-- Description of the task --
Substitute "listed word" for "specified word" throughout these items, leaving all other text unchanged.

-- Exercise data --
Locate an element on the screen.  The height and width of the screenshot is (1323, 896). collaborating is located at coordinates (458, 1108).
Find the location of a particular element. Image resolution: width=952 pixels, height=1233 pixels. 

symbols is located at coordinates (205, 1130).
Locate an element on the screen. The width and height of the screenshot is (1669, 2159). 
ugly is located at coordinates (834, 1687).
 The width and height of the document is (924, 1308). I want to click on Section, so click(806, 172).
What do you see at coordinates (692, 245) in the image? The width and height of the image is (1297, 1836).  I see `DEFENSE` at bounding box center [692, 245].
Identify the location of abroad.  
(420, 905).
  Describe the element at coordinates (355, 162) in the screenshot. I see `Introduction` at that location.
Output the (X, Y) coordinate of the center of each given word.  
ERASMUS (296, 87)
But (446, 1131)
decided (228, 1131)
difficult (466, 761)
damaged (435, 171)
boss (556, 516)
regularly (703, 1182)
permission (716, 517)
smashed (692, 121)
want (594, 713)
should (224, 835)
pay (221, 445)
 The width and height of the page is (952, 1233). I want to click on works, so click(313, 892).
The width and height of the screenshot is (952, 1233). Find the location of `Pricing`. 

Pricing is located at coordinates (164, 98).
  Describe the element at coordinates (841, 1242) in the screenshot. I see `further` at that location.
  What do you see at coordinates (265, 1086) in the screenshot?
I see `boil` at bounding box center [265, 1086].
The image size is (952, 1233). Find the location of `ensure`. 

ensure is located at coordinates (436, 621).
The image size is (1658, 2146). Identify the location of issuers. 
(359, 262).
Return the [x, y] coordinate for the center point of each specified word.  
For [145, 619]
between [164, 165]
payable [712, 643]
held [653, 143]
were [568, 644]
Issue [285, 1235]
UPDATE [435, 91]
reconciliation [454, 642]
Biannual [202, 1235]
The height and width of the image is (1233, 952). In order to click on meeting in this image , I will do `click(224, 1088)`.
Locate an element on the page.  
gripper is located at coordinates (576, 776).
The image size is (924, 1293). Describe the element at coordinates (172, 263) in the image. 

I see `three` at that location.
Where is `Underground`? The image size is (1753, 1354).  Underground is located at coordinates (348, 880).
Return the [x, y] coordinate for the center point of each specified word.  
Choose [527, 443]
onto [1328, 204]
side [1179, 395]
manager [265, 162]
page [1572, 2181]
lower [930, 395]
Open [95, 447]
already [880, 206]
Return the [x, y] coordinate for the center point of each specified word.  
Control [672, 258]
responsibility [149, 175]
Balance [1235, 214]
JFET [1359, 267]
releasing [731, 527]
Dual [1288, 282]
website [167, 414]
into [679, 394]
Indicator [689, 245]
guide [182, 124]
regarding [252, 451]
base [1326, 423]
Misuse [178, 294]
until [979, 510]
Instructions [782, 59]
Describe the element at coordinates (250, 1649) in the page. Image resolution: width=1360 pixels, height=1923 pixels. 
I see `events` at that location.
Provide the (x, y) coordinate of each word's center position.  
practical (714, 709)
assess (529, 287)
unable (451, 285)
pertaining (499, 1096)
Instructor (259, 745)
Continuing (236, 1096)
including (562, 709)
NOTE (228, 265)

-- Worked answer --
Locate an element on the screen.  The height and width of the screenshot is (1323, 896). collaborating is located at coordinates (458, 1108).
Find the location of a particular element. Image resolution: width=952 pixels, height=1233 pixels. 

symbols is located at coordinates (205, 1130).
Locate an element on the screen. The width and height of the screenshot is (1669, 2159). 
ugly is located at coordinates (834, 1687).
 The width and height of the document is (924, 1308). I want to click on Section, so click(806, 172).
What do you see at coordinates (692, 245) in the image? The width and height of the image is (1297, 1836).  I see `DEFENSE` at bounding box center [692, 245].
Identify the location of abroad.  
(420, 905).
  Describe the element at coordinates (355, 162) in the screenshot. I see `Introduction` at that location.
Output the (X, Y) coordinate of the center of each given word.  
ERASMUS (296, 87)
But (446, 1131)
decided (228, 1131)
difficult (466, 761)
damaged (435, 171)
boss (556, 516)
regularly (703, 1182)
permission (716, 517)
smashed (692, 121)
want (594, 713)
should (224, 835)
pay (221, 445)
 The width and height of the page is (952, 1233). I want to click on works, so click(313, 892).
The width and height of the screenshot is (952, 1233). Find the location of `Pricing`. 

Pricing is located at coordinates (164, 98).
  Describe the element at coordinates (841, 1242) in the screenshot. I see `further` at that location.
  What do you see at coordinates (265, 1086) in the screenshot?
I see `boil` at bounding box center [265, 1086].
The image size is (952, 1233). Find the location of `ensure`. 

ensure is located at coordinates (436, 621).
The image size is (1658, 2146). Identify the location of issuers. 
(359, 262).
Return the [x, y] coordinate for the center point of each listed word.  
For [145, 619]
between [164, 165]
payable [712, 643]
held [653, 143]
were [568, 644]
Issue [285, 1235]
UPDATE [435, 91]
reconciliation [454, 642]
Biannual [202, 1235]
The height and width of the image is (1233, 952). In order to click on meeting in this image , I will do `click(224, 1088)`.
Locate an element on the page.  
gripper is located at coordinates (576, 776).
The image size is (924, 1293). Describe the element at coordinates (172, 263) in the image. 

I see `three` at that location.
Where is `Underground`? The image size is (1753, 1354).  Underground is located at coordinates (348, 880).
Return the [x, y] coordinate for the center point of each listed word.  
Choose [527, 443]
onto [1328, 204]
side [1179, 395]
manager [265, 162]
page [1572, 2181]
lower [930, 395]
Open [95, 447]
already [880, 206]
Return the [x, y] coordinate for the center point of each listed word.  
Control [672, 258]
responsibility [149, 175]
Balance [1235, 214]
JFET [1359, 267]
releasing [731, 527]
Dual [1288, 282]
website [167, 414]
into [679, 394]
Indicator [689, 245]
guide [182, 124]
regarding [252, 451]
base [1326, 423]
Misuse [178, 294]
until [979, 510]
Instructions [782, 59]
Describe the element at coordinates (250, 1649) in the page. Image resolution: width=1360 pixels, height=1923 pixels. 
I see `events` at that location.
Provide the (x, y) coordinate of each word's center position.  
practical (714, 709)
assess (529, 287)
unable (451, 285)
pertaining (499, 1096)
Instructor (259, 745)
Continuing (236, 1096)
including (562, 709)
NOTE (228, 265)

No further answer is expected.